Argentine wine has been growing in popularity and quality the last few years and while red wine is definitely top of mind, Malbec for instance, don’t neglect “the” white grape of Argentina, Torrontes, primarily grown in two areas, Valle de Cafayate and Mendoza, the wine can have very different characteristics depending on the origin of the grapes. Perceived as the “classic” style a Torrontes wine from Valle de Cafayate is a little deeper in color with a slightly heavier texture and weight in the mouth than the wines from Mendoza, which tend toward a lighter and more citrusy nature. That generalization holds true in the 2012 Trivento Torrontes Reserve from Mendoza.
Yellow tinged with green hue in the glass, the bouquet was a bit subdued compared to some lower end Torrontes wine, but it did supply a pleasant peach and honeysuckle aroma. The flavor followed the peach nose, but quickly gave way to blended citrus and flowers supported by a touch of mineral and clean line of acidity in the finish. In a rather strange twist each time I tried this wine I was left with some spiciness on the lips, an odd thing. Another surprise was that while it is not a heavy wine in the mouth it feels “round” as it wraps around the tongue.
Not as heavy as a Viognier or as lean as a Pinot Grigio the notes of the 2012 Trivento Torrontes Reserve play in harmony like a just tuned piano, making it easy to appreciate and overlook just how well made it is. That said, do serve it well chilled, as the wine warmed the flavors and bouquet became less subtle, but at a point the wine turned a bit flabby and uninteresting, at least till the next chilled pour.

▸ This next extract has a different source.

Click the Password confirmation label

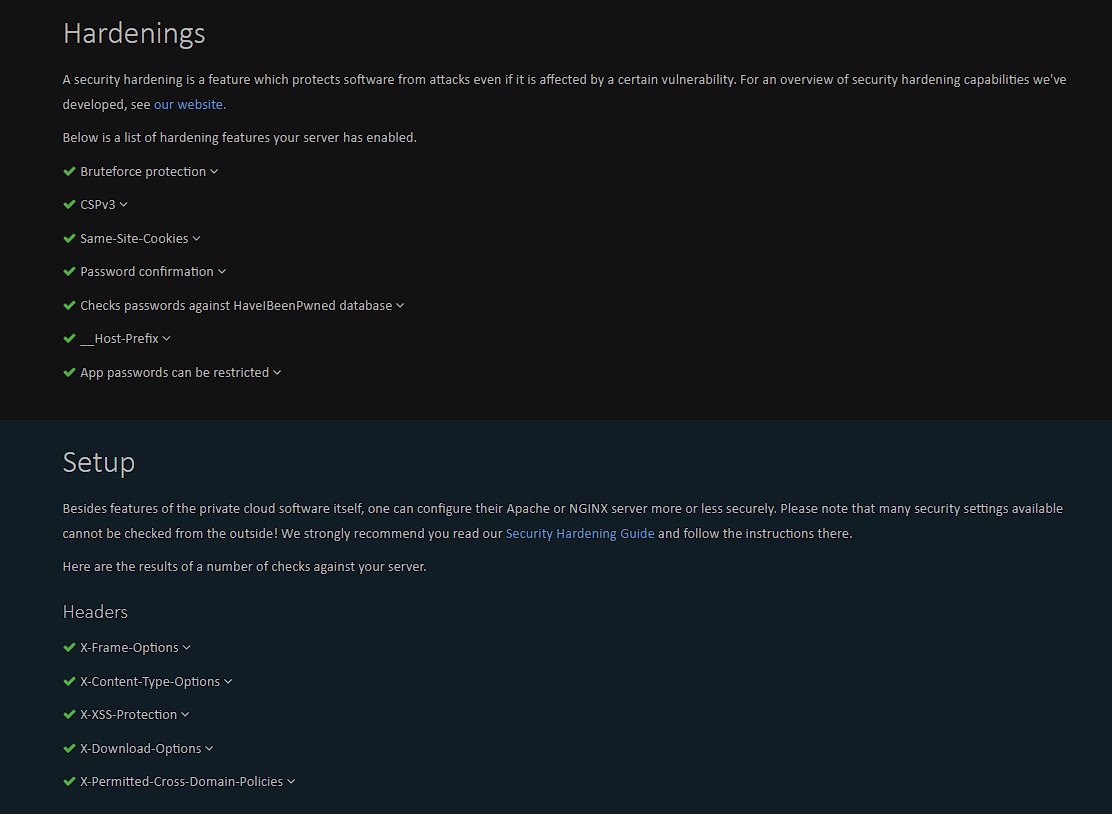click(x=147, y=272)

Pairing any Torrontes with food can be challenging and I suggest using it as a kick-off aperitif instead of matching up with a course with dinner. However, if you are one that feels wine needs food and vice versa I would recommend something like a white fish or chicken and rice as a main course. Either way your taste runs choose something that will provide substance without overwhelming the fresh tasting and light floral notes in the wine.
Not typically found in the grocery aisle you can expect to pay $10 to $12 at either Total Wine and More or ABC Fine Wine and Spirits depending upon any sale price offers in place. That is a good value for this wine, especially if you have tired of the inevitable Chardonnay and Pinot Grigio served by hosts at a summertime get together. The bottom line is that the fresh, light and clean tasting 2012 Trivento Torrontes Reserve is well deserving of a place in your wine rack for our hot and humid Southwest Florida weather.